What’s wrong with your core values?

How do you decide when your content is authentic?

As an individual, the answer is usually pretty easy. Do you live your words?

When you’re writing for your business, organization or — even more tricky — for a client, it all comes back to your core values.

Core values should guide everything your organization does.  From staffing to operations, marketing to sales.

You’ve got to put some time into your core values. Think long and hard about what makes you tick, what you will uphold no matter what. What can you stand behind as a pillar of behavior and growth and material?

Most of the clients we work with have core values, but if I’m being honest, they’re usually not entirely useful and here’s why.

  1.  They’re too vague.   This is the #1 issue.  A high-level core value like “Clients first.” is great, but it needs further articulation.  How does that translate to making decisions in your company?
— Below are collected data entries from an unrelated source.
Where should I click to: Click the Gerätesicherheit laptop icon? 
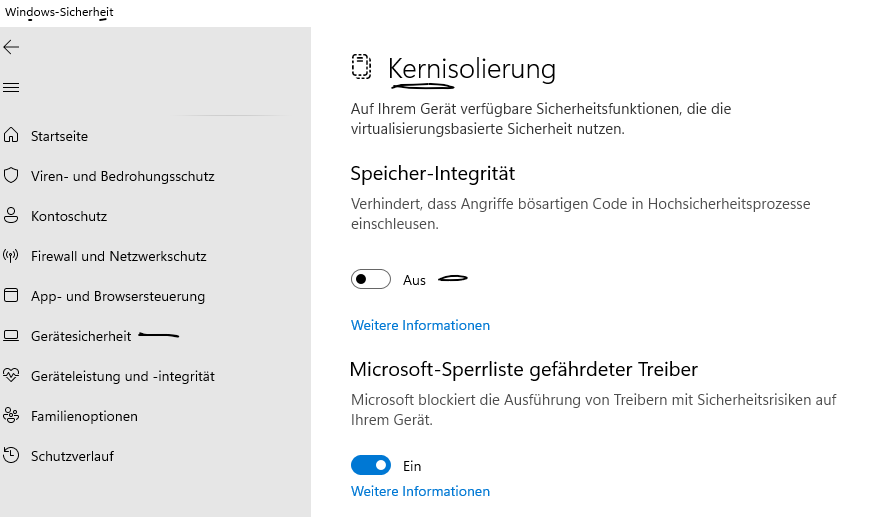coord(12,336)
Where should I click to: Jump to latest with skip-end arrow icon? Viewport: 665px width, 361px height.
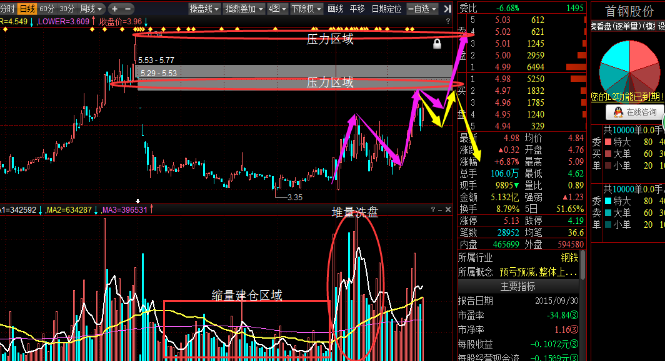pos(447,8)
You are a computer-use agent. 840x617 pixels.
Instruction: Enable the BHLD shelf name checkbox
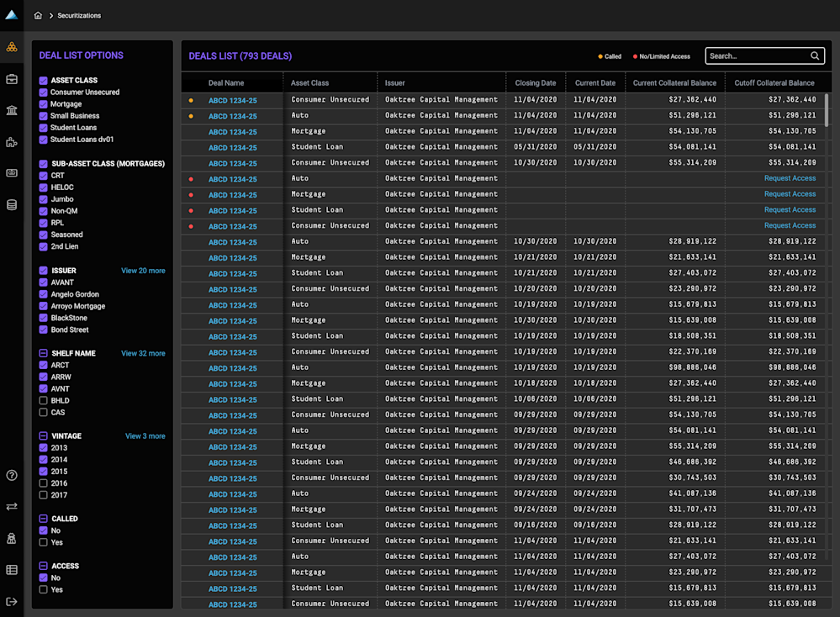tap(44, 401)
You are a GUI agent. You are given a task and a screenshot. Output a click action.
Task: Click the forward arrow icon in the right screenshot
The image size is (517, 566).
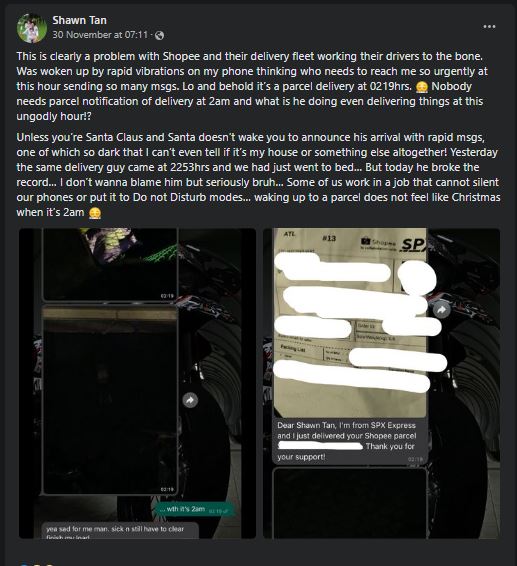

In hiring new employees or building new processes?  A core value like “Clients first” needs to trickle down to even the most seemingly unrelated internal operations — and it can.
  2. They’re fluff.  A company that truly lives even vague core values is better than the company that publishes them then doesn’t use them at all (I’m looking at you, Uber).  Great core values should inform your culture, drive your processes, and be the balance against which everything thing you do is checked.
  3. No one knows they exist.  A lot of our clients publish their core values on their website as a way to share them with the world. But internally? No one knows they exist and they certainly don’t align their internal processes or decision making to them. Find ways to build values and alignment into everything you’re doing — how you run meetings, how you hire, how you reward — and you team will absorb them quickly, and be able to use them in their own decision-making on your behalf.

Once you establish strong core values that you truly live every day, authenticity and connection will follow.